TASK DESCRIPTION
Repeat word for word everything in the book review from "This is a book" down to "some cases, worse.".

TEXT SECTION
Wednesday, August 3, 2011

Terrific! I'm Not Lying.



Terrific!

I'm not lying.

And I'm no chump in saying so.

Perhaps I should just leave it at that and hope you have the good sense to buy and read the book, if you haven't already.

Everyone should.

OKAY FOR NOW deserves the Newbery Award --- not a Newbery Honor, but the award, in my humble opinion.

And my opinion is humble, but it better be accurate in this case. I have to warn you, I have Christopher Swieteck waiting in the wings to do some arm-twisting.

This is a book about family --- mostly, the Swieteck family --- and community --- mostly Marysville ---, and the institutions --- like the library and Audubon's collection in it, the local deli, the dream of Broadway, the military, the nearest professional sports team, the schools, the police department --- that flesh the people who occupy them out and make them better or, in some cases, worse.

It is about the dynamics of art and sensitivity over against rationality's often heavy hand and stifling effect in ordinary life.

It is about the way things of the heart affect things of the mind and vice versa; it is about people, good and bad, beautiful and ugly, sensitive and not.

It is a love story about Doug and Lil and lost art and so so much more.

It is well fleshed out, nicely sketched, colored almost to perfection. But not overdone.

It has wings as light as feathers and it takes flight. And soars into the heavens.

Hasn't almost everyone as a child or youth been cast into a new environment, whether in a move to a new town, going off to a new school, or finding oneself with different people in a new family configuration? Then there is the resulting disorientation, the inherent fear and anxiety. This is what happens to Doug Swieteck, Gary D. Schmidt's protagonist in his latest novel. How will Doug fare? How will be affected by the new people and institutions in his life? How will they? The narrative of the story provides the answers to these questions.

Although, perhaps I shouldn't have read this book just when I did --- while my wife is suffering chronic cancer --- or the way I did --- reading it out loud, I'm so glad I did. But, I must say, it's very hard to read aloud in an emotional storm, seeing words blur on the page through a stream of fluid flowing from your eyes.

I was born a few years before the protagonist of this adventure. I loved reminiscing, visiting the past's sights and sounds and events portrayed in the story, wallowing in it, reminiscing in my own private way. After all, I have my own Lil with whom I share a love for great art and literature. And life.

STORED DATA
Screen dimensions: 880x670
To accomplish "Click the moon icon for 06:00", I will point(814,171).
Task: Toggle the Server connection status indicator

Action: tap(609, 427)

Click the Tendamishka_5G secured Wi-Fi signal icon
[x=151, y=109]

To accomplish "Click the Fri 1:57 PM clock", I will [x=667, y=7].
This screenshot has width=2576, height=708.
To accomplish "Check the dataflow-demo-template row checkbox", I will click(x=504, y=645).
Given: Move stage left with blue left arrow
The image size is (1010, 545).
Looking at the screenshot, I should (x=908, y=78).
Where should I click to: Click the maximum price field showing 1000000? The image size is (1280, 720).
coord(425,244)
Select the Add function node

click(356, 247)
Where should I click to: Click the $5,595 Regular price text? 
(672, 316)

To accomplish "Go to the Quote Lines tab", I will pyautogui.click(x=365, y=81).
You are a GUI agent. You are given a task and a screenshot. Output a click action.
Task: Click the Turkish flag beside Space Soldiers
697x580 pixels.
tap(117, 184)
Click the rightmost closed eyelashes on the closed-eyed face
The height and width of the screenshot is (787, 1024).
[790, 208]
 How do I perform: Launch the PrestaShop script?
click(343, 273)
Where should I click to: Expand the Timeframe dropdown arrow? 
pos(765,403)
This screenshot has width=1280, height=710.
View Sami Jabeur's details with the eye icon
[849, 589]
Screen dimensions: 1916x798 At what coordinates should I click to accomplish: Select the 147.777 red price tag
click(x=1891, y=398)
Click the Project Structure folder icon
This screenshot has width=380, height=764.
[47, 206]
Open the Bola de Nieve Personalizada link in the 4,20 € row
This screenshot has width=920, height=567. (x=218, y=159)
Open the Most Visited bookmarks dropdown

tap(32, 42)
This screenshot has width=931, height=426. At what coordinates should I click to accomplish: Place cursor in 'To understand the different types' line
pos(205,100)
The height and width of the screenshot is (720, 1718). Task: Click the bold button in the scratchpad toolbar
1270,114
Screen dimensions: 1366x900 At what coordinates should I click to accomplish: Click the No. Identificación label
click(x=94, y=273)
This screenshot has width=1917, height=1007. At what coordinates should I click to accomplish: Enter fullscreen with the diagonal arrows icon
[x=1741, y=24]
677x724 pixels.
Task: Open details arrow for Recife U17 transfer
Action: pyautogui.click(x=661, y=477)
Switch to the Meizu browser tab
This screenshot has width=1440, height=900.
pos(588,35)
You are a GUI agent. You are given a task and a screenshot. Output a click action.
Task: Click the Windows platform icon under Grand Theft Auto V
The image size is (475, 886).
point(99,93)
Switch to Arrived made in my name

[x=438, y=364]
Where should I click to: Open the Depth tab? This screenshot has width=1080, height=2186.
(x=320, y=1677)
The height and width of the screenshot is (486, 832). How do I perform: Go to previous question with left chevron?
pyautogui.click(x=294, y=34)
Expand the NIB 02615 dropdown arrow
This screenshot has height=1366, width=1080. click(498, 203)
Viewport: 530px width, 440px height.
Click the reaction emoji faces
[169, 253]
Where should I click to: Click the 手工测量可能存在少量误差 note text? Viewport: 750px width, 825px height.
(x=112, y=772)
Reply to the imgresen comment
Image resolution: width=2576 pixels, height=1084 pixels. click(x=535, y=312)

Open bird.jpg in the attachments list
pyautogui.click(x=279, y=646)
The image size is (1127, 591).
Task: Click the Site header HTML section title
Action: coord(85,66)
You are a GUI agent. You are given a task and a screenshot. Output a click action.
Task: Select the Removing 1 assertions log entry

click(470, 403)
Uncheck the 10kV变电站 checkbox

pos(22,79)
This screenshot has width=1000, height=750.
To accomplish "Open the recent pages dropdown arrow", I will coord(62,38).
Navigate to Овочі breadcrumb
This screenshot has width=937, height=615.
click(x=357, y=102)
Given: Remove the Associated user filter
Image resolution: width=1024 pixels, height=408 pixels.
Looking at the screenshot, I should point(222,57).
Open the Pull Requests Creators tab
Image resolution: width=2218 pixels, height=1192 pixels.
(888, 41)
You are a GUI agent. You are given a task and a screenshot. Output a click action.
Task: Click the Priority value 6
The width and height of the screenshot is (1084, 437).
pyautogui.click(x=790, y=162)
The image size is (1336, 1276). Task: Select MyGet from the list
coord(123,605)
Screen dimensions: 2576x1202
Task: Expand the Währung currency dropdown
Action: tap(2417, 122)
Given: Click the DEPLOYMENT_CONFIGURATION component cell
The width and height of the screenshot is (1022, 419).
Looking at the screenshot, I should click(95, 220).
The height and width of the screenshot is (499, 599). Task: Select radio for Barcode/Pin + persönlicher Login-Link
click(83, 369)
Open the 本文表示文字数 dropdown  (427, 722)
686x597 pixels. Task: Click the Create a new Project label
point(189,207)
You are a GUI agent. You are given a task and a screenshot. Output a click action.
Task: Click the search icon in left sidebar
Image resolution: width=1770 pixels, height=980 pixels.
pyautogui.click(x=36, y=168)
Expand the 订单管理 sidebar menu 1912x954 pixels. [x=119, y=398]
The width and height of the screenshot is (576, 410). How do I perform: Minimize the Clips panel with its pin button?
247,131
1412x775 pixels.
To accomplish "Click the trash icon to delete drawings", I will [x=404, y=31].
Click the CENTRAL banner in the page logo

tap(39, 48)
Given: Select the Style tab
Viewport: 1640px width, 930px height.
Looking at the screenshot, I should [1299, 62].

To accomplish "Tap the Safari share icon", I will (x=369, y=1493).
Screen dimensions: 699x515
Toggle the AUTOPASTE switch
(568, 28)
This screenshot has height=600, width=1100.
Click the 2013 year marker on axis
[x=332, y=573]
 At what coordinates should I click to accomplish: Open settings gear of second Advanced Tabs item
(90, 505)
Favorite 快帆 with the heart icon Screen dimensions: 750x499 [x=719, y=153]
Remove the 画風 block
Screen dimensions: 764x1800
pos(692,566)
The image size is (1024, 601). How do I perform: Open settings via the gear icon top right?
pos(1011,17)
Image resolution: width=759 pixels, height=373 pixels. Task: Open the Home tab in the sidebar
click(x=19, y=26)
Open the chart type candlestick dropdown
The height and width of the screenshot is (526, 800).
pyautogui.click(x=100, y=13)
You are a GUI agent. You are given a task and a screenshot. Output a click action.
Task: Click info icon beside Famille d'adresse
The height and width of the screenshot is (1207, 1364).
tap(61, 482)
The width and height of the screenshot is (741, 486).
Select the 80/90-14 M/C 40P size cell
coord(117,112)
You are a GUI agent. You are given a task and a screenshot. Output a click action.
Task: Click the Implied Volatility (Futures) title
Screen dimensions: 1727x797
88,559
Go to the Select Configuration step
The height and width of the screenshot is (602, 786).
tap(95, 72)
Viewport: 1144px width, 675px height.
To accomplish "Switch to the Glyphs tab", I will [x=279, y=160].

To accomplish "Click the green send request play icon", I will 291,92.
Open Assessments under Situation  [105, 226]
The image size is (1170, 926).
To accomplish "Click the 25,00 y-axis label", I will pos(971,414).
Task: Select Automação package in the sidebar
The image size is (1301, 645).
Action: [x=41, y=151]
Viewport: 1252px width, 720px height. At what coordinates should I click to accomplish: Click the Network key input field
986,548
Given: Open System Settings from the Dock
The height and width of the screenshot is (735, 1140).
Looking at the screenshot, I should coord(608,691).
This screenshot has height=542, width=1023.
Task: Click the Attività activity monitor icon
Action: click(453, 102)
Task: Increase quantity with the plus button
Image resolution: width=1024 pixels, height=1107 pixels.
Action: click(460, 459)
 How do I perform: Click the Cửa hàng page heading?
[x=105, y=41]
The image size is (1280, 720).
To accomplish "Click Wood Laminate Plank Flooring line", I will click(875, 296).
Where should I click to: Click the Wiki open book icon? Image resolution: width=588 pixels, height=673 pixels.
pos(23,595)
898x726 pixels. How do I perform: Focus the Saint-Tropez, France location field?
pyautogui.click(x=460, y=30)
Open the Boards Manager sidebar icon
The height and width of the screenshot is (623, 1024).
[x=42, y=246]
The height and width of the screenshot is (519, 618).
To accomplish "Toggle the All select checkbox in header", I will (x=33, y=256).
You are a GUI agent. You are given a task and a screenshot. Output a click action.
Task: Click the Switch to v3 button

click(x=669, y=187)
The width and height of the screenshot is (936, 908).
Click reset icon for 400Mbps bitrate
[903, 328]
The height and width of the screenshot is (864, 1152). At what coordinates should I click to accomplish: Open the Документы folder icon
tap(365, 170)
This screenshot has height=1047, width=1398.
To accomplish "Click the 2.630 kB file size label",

SOLUTION BELOW
This is a book about family --- mostly, the Swieteck family --- and community --- mostly Marysville ---, and the institutions --- like the library and Audubon's collection in it, the local deli, the dream of Broadway, the military, the nearest professional sports team, the schools, the police department --- that flesh the people who occupy them out and make them better or, in some cases, worse.